Dataset content:
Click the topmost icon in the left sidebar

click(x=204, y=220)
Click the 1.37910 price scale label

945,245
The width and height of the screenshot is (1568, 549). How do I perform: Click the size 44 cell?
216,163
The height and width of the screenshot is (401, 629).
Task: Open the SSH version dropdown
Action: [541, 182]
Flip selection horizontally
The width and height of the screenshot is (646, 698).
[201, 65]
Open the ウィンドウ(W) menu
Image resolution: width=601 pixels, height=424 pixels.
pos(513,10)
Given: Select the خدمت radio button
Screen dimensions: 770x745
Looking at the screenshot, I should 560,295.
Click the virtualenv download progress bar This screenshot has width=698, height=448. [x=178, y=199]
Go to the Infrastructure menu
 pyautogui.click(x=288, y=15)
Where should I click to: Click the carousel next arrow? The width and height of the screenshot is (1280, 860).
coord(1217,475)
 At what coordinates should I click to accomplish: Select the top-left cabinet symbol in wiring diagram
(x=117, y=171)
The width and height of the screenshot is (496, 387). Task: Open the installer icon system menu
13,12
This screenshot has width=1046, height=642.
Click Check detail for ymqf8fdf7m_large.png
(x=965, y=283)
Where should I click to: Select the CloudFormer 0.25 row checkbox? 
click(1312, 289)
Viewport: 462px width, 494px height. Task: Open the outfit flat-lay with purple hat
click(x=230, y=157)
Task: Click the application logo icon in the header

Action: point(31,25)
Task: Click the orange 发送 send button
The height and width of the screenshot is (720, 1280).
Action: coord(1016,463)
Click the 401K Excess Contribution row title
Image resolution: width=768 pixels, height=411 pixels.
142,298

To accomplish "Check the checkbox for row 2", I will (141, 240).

Your instructions: Work out how many lines in the records hold the word "button", and answer with that number alone.

Written response: 2